Belfast Telegraph

Motorists urged to slow down as figures show 7% increase in road deaths

Eighty-nine people died on Ireland’s roads between January and July, six more than in the same period last year, according to the RSA and Garda.

Gardai have appealed for drivers to slow down on Ireland’s roads this August Bank Holiday weekend as new figures show a 7% increase in road deaths this year (Niall Carson/PA)
Gardai have appealed for drivers to slow down on Ireland’s roads this August Bank Holiday weekend as new figures show a 7% increase in road deaths this year (Niall Carson/PA)

Fears have been raised that progress made on improving road safety has stalled after new figures showed a 7% increase in road deaths this year.

Eighty-nine people died on Ireland’s roads between January and July 28, six more than in the same period last year, according to statistics released by the Road Safety Authority (RSA) and the Garda on Thursday.

RSA chief executive Moyagh Murdock described the figures as “alarming”.

“Clearly, the progress we have made in road safety over the last two years is at risk of stalling,” she said.

The figures were published ahead of the August bank holiday weekend.

They showed that 49 drivers, 10 passengers, 15 pedestrians, nine motorcyclists and six pedal cyclists were killed in the first seven months of the year.

The review found the majority of road deaths occur in rural areas, with Sunday being the most dangerous day on the road.

Most of the deaths occurred in Dublin, Tipperary and Cork, and there were none in Cavan or Longford.

Ms Murdock added: “The vast majority of deaths and injuries on our roads are preventable. If we want to prevent any more tragedies on our roads, we need to focus our attention on where the greatest risk is. The review presented today shows that this is at weekends, and particularly on a Sunday.

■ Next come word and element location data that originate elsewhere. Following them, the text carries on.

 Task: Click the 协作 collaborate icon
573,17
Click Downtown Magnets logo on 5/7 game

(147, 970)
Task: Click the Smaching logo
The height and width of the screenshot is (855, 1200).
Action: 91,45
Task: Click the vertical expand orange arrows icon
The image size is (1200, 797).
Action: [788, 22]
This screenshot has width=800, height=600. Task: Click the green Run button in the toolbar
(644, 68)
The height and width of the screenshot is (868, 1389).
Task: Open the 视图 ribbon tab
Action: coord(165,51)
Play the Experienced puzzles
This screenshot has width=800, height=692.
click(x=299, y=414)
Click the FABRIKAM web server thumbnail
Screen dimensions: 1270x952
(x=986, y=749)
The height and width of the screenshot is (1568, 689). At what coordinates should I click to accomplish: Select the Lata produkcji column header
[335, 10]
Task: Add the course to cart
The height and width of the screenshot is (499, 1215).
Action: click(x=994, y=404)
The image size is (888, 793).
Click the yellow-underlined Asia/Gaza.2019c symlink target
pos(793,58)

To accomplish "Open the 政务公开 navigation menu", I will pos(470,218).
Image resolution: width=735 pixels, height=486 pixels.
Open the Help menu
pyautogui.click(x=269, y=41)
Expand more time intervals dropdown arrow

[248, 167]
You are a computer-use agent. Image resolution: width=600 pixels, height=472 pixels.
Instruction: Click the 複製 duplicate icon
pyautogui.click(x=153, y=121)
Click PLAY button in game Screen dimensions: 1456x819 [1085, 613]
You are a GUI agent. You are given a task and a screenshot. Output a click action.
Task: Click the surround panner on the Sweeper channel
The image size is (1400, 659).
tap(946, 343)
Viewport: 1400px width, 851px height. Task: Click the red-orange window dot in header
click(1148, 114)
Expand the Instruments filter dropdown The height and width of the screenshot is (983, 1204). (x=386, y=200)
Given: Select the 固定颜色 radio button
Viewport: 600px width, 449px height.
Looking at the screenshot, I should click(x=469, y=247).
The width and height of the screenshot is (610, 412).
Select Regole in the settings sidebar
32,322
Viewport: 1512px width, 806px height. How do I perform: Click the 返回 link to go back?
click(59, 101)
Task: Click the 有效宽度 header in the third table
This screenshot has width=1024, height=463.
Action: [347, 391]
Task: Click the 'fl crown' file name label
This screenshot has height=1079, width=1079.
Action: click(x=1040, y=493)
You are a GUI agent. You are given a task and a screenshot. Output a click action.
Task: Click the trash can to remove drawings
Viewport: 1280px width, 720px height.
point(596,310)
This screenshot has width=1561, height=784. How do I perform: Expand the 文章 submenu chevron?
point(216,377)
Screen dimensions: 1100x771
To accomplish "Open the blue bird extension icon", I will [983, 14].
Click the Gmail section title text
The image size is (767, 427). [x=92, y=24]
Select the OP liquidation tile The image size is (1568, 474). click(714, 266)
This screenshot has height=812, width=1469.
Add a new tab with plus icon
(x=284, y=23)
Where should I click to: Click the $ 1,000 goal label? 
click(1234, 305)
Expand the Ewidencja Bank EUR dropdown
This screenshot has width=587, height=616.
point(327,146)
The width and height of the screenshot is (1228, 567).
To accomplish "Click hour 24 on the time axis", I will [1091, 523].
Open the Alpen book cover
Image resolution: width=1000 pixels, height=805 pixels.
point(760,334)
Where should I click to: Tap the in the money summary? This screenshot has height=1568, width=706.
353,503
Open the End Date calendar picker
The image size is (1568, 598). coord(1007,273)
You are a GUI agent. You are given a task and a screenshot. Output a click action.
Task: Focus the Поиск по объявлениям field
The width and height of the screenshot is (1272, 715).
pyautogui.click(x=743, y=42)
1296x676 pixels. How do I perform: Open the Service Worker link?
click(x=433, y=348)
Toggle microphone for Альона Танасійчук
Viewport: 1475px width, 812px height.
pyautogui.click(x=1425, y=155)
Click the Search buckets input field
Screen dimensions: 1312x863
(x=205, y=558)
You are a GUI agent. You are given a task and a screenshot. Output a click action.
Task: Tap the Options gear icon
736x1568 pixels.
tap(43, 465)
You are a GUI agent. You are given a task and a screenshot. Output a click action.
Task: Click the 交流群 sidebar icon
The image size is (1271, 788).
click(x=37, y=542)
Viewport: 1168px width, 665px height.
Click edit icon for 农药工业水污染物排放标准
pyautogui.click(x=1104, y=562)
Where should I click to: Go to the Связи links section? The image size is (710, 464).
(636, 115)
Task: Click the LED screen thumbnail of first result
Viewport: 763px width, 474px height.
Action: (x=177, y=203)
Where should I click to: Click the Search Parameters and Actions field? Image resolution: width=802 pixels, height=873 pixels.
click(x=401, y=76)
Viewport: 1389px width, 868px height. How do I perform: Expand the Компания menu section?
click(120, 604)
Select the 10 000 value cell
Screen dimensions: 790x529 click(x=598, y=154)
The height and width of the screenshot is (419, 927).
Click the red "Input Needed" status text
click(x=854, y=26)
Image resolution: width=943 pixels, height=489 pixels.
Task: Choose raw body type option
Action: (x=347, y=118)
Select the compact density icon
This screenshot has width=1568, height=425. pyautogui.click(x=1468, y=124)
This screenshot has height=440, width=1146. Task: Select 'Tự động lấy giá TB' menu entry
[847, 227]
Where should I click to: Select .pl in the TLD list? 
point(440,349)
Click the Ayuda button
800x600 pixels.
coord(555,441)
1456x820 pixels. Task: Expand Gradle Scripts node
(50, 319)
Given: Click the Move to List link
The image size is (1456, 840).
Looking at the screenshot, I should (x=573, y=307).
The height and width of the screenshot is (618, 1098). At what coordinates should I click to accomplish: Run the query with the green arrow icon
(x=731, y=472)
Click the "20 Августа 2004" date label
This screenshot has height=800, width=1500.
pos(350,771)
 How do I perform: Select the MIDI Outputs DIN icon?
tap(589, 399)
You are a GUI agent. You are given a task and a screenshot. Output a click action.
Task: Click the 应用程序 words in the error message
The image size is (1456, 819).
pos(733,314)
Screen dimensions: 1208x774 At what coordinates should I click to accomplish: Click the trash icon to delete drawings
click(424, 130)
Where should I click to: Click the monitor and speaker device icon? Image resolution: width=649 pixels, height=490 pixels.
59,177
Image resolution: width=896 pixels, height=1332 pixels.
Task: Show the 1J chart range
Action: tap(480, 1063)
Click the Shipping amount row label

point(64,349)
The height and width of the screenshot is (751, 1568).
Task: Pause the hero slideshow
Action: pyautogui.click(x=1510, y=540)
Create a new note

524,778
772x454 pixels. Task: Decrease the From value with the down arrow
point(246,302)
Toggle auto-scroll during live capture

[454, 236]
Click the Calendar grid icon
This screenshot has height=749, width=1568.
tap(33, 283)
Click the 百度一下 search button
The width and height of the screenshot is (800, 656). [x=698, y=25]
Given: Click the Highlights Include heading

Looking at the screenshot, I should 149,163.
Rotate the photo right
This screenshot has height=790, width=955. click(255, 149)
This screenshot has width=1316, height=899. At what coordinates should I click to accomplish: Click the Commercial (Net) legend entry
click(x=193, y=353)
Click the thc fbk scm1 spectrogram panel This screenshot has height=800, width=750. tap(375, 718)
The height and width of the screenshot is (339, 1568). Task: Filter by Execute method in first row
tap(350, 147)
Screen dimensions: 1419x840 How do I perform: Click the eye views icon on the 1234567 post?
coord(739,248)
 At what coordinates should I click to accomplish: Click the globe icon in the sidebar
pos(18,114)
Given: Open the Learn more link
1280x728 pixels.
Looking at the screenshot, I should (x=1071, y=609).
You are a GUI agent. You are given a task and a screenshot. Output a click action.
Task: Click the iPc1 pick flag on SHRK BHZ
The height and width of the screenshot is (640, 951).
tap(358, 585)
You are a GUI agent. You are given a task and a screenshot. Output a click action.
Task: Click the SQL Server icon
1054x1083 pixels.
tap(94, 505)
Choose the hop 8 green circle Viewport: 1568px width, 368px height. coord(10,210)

“We are asking road users to take greater care at these times and we want to see more targeted enforcement by An Garda Siochana at weekends if we are to reverse this worrying increase in 2019.”

Transport Minister Shane Ross said the figures showed that progress on road safety was not guaranteed.

“We need to be constantly vigilant and continue to focus on reducing risky behaviours on our roads,” he said.

“Without the work of many stakeholders, we will see a reversal of our positive trajectory and we cannot allow that to happen.”

RSA chairwoman Liz O’Donnell said: “Looking to the rest of the year, it is vital that we don’t lose focus on the need for greater enforcement to tackle the main killer behaviours on the road.

“Key to this is the appropriate resourcing and investment in the roads policing unit.”

Assistant Commissioner David Sheahan, of the Garda National Roads Policing Bureau, said enforcement was up but the figures demonstrated that “driver behaviour has still some way to go for Ireland to achieve its objectives”.

“We are urging motorists to slow down, be aware of speed limits, to drive at a speed appropriate to the road conditions, and never, ever drive while under the influence of an intoxicant,” he said.

Alcohol remained the most frequently detected intoxicant in driving, followed by cannabis, cocaine, and benzodiazepines.

Many of the drivers issued with a positive drug result certificate were also driving with alcohol in their system.